La suora dei "piccioccus" di Cagliari
Per alcuni mesi, ogni mattina alle sette, sono andato a celebrare la Messa nella cappella dell'asilo della Marina a Stampace. Tutti i giorni, passavo davanti alla lapide della tomba di suor Nicoli, suora della carità, senza leggerne il nome. Salutavo le suore presenti e non prestavo attenzione alla scritta coperta da un vasetto di fiori sul muro della parete.
"Qui ove soavi effuse ai piedi di Gesù e della sua Immacolata Madre gli irrefrenabili slanci d'amor di Dio e i tesori attinse di ardente carità del suo bel cuore materno, riposa suor Giuseppina Nicoli, nella pace dei giusti".
Le suore "cappellone"
A volte ci accade di vivere nelle case dei santi e camminare sugli stessi pavimenti senza saperlo, come nella cappella dove trovava la sorgente del suo amore per Dio e per i poveri suor Giuseppina. L'annuncio della sua beatificazione e il dono della sua biografia da parte della superiora dell'asilo mi hanno fatto conoscere la vita di questa suora, attiva nel quartiere Stampace del porto di Cagliari.

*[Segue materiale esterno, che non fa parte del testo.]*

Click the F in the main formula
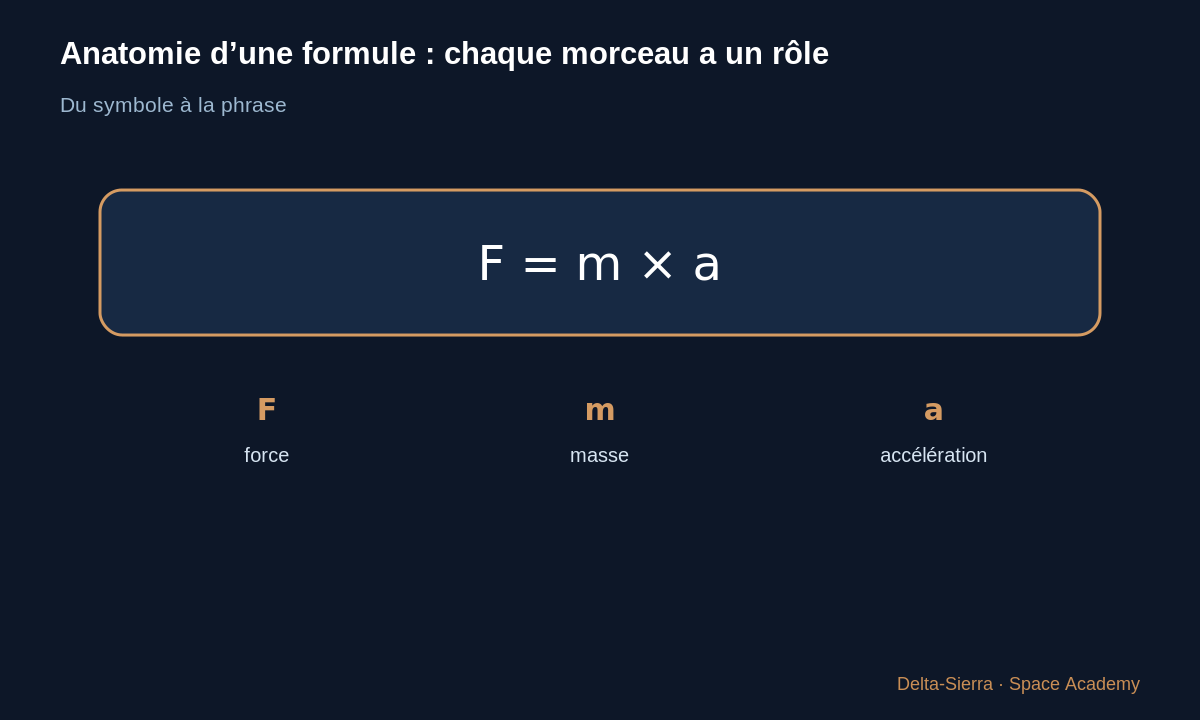Image resolution: width=1200 pixels, height=720 pixels. 491,264
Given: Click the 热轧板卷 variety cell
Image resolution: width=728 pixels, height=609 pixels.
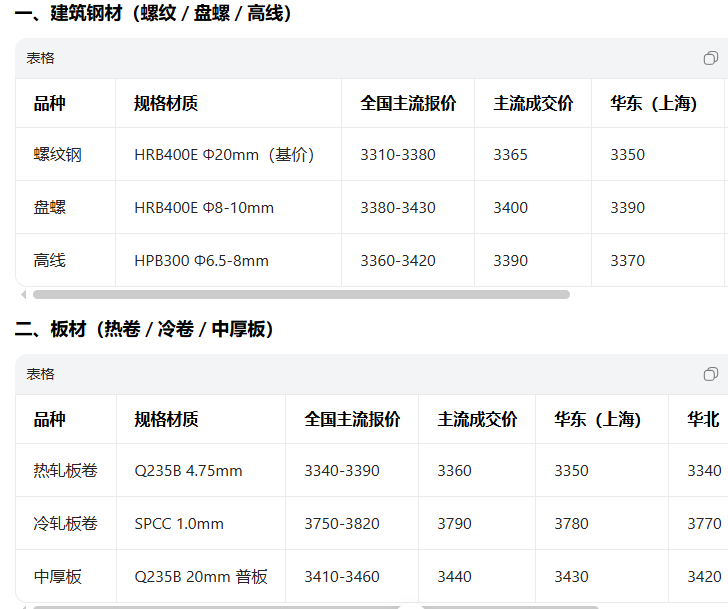Looking at the screenshot, I should 65,471.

Le suore vincenziane erano note come "suore cappellone", per il copricapo bianco, a larghe tese spioventi, rigidamente inamidate. Hanno anche un altro nome più significativo: "angeli degli ospedali". Nel seguire il loro calendario liturgico, mi ha stupito il ricordo delle loro martiri durante la rivoluzione francese. Il furore dei giacobini si era accanito anche contro le suore di san Vincenzo.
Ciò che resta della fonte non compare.